# Written task
Write out the comment thread below word for word, beginning at "this can be" and stopping after "script in mind..".

# Selected extract
· · · ·

I am glad you read and made your point.
There isn’t anything harsh about it…
This was so so direct Dil Se types. You have beautifully worded the pros and cons of being Mrs. Consultant. M sure this post would be the hot topic of discussion in those consultant parties for many days to come…:)
Thanks for the read dear… Oh yes! it was a direct Dilse type wala..
As you always predict rightly, its already making waves in the consultant lives.. lots of mails are pouring in..
I could visualize a small scene on each point…with ur same reaction at the end (want to kill u but cannot types)
this can be a good idea for new serial on SAB channel
u have proved that distances cannot come in b/w true love…
God bless u both.
Ha ha ha… Divya… u know it all..
Thank u for hearing it all in real so many times…
Haan TV channel, I dont mind… I have a script in mind..
Lol, such a nice post Manjulika, honestly I liked the “he loves you more when you say you are super busy” paragraph more than any other line….

· · · ·

# Data segment
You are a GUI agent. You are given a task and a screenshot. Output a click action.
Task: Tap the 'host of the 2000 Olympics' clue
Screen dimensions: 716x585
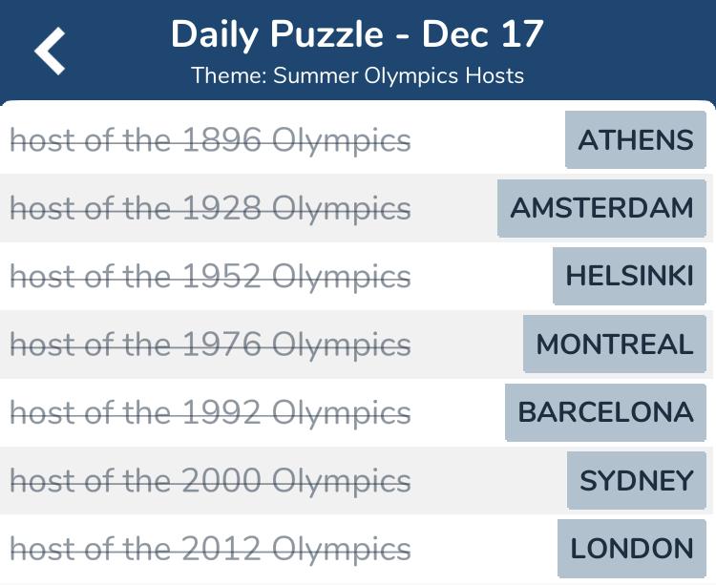(x=211, y=481)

· · · ·

# Solution for this problem
this can be a good idea for new serial on SAB channel
u have proved that distances cannot come in b/w true love…
God bless u both.
Ha ha ha… Divya… u know it all..
Thank u for hearing it all in real so many times…
Haan TV channel, I dont mind… I have a script in mind..